REQUIRED WORK: The full data must be written out exactly, with every line included.

GIVEN DATA:

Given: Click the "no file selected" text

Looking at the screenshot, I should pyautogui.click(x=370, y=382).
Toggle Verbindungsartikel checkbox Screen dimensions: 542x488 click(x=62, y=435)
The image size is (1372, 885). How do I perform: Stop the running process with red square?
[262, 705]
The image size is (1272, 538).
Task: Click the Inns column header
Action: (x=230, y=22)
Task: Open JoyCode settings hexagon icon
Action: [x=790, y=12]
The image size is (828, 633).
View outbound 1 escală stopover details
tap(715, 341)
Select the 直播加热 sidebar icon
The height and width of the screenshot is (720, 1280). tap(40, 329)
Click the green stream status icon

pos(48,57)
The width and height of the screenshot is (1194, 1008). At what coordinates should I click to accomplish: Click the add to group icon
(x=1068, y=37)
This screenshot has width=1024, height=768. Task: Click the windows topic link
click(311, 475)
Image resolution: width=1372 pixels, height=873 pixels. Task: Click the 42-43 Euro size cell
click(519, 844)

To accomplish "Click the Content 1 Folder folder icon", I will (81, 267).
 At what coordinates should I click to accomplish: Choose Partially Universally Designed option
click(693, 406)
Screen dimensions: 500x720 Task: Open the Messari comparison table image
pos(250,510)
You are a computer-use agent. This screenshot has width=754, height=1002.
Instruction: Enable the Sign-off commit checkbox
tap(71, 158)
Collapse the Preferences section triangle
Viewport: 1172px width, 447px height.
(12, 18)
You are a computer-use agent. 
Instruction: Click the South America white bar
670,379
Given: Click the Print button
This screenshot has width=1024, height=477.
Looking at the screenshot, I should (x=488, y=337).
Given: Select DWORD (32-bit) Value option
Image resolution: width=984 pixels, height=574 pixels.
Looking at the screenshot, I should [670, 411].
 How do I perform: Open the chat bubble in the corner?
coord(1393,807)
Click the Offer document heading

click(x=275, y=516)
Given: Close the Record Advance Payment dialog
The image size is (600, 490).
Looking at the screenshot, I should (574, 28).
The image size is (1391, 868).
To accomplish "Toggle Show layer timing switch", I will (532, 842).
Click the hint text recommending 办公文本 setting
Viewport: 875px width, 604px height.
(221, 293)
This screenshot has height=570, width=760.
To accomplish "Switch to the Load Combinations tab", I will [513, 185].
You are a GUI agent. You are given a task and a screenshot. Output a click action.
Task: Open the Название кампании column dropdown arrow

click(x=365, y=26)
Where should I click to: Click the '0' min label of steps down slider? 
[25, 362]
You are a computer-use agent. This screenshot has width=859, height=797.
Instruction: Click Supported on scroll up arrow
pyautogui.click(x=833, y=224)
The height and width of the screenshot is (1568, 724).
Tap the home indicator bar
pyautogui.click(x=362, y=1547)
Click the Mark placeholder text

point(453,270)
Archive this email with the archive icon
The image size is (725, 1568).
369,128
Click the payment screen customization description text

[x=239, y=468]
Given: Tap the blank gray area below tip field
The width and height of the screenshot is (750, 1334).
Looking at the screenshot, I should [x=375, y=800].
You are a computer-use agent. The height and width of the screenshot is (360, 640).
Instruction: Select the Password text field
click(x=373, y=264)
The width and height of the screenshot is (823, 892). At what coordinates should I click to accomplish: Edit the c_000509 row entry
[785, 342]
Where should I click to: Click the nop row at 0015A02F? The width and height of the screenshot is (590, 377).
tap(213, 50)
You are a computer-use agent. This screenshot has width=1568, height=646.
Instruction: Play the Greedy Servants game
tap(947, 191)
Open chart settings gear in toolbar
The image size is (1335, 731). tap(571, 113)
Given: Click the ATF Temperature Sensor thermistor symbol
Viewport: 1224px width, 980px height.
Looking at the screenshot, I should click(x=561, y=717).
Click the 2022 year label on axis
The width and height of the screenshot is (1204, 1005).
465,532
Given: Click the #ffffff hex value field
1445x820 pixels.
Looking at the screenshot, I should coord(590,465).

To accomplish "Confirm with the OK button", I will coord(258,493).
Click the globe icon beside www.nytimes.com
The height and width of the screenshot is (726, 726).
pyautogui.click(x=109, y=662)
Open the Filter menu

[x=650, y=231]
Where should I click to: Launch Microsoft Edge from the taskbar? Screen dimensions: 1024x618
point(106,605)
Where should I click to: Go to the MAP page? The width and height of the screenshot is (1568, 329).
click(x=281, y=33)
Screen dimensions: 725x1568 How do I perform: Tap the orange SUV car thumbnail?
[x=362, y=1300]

RESULT:
Given: Click the "no file selected" text

Looking at the screenshot, I should pyautogui.click(x=370, y=382).
Toggle Verbindungsartikel checkbox Screen dimensions: 542x488 click(x=62, y=435)
The image size is (1372, 885). How do I perform: Stop the running process with red square?
[262, 705]
The image size is (1272, 538).
Task: Click the Inns column header
Action: (x=230, y=22)
Task: Open JoyCode settings hexagon icon
Action: [x=790, y=12]
The image size is (828, 633).
View outbound 1 escală stopover details
tap(715, 341)
Select the 直播加热 sidebar icon
The height and width of the screenshot is (720, 1280). tap(40, 329)
Click the green stream status icon

pos(48,57)
The width and height of the screenshot is (1194, 1008). At what coordinates should I click to accomplish: Click the add to group icon
(x=1068, y=37)
This screenshot has width=1024, height=768. Task: Click the windows topic link
click(311, 475)
Image resolution: width=1372 pixels, height=873 pixels. Task: Click the 42-43 Euro size cell
click(519, 844)

To accomplish "Click the Content 1 Folder folder icon", I will (81, 267).
 At what coordinates should I click to accomplish: Choose Partially Universally Designed option
click(693, 406)
Screen dimensions: 500x720 Task: Open the Messari comparison table image
pos(250,510)
You are a computer-use agent. This screenshot has width=754, height=1002.
Instruction: Enable the Sign-off commit checkbox
tap(71, 158)
Collapse the Preferences section triangle
Viewport: 1172px width, 447px height.
(12, 18)
You are a computer-use agent. 
Instruction: Click the South America white bar
670,379
Given: Click the Print button
This screenshot has width=1024, height=477.
Looking at the screenshot, I should (x=488, y=337).
Given: Select DWORD (32-bit) Value option
Image resolution: width=984 pixels, height=574 pixels.
Looking at the screenshot, I should [670, 411].
 How do I perform: Open the chat bubble in the corner?
coord(1393,807)
Click the Offer document heading

click(x=275, y=516)
Given: Close the Record Advance Payment dialog
The image size is (600, 490).
Looking at the screenshot, I should (574, 28).
The image size is (1391, 868).
To accomplish "Toggle Show layer timing switch", I will (532, 842).
Click the hint text recommending 办公文本 setting
Viewport: 875px width, 604px height.
(221, 293)
This screenshot has height=570, width=760.
To accomplish "Switch to the Load Combinations tab", I will [513, 185].
You are a GUI agent. You are given a task and a screenshot. Output a click action.
Task: Open the Название кампании column dropdown arrow

click(x=365, y=26)
Where should I click to: Click the '0' min label of steps down slider? 
[25, 362]
You are a computer-use agent. This screenshot has width=859, height=797.
Instruction: Click Supported on scroll up arrow
pyautogui.click(x=833, y=224)
The height and width of the screenshot is (1568, 724).
Tap the home indicator bar
pyautogui.click(x=362, y=1547)
Click the Mark placeholder text

point(453,270)
Archive this email with the archive icon
The image size is (725, 1568).
369,128
Click the payment screen customization description text

[x=239, y=468]
Given: Tap the blank gray area below tip field
The width and height of the screenshot is (750, 1334).
Looking at the screenshot, I should [x=375, y=800].
You are a computer-use agent. The height and width of the screenshot is (360, 640).
Instruction: Select the Password text field
click(x=373, y=264)
The width and height of the screenshot is (823, 892). At what coordinates should I click to accomplish: Edit the c_000509 row entry
[785, 342]
Where should I click to: Click the nop row at 0015A02F? The width and height of the screenshot is (590, 377).
tap(213, 50)
You are a computer-use agent. This screenshot has width=1568, height=646.
Instruction: Play the Greedy Servants game
tap(947, 191)
Open chart settings gear in toolbar
The image size is (1335, 731). tap(571, 113)
Given: Click the ATF Temperature Sensor thermistor symbol
Viewport: 1224px width, 980px height.
Looking at the screenshot, I should click(x=561, y=717).
Click the 2022 year label on axis
The width and height of the screenshot is (1204, 1005).
465,532
Given: Click the #ffffff hex value field
1445x820 pixels.
Looking at the screenshot, I should coord(590,465).

To accomplish "Confirm with the OK button", I will coord(258,493).
Click the globe icon beside www.nytimes.com
The height and width of the screenshot is (726, 726).
pyautogui.click(x=109, y=662)
Open the Filter menu

[x=650, y=231]
Where should I click to: Launch Microsoft Edge from the taskbar? Screen dimensions: 1024x618
point(106,605)
Where should I click to: Go to the MAP page? The width and height of the screenshot is (1568, 329).
click(x=281, y=33)
Screen dimensions: 725x1568 How do I perform: Tap the orange SUV car thumbnail?
[x=362, y=1300]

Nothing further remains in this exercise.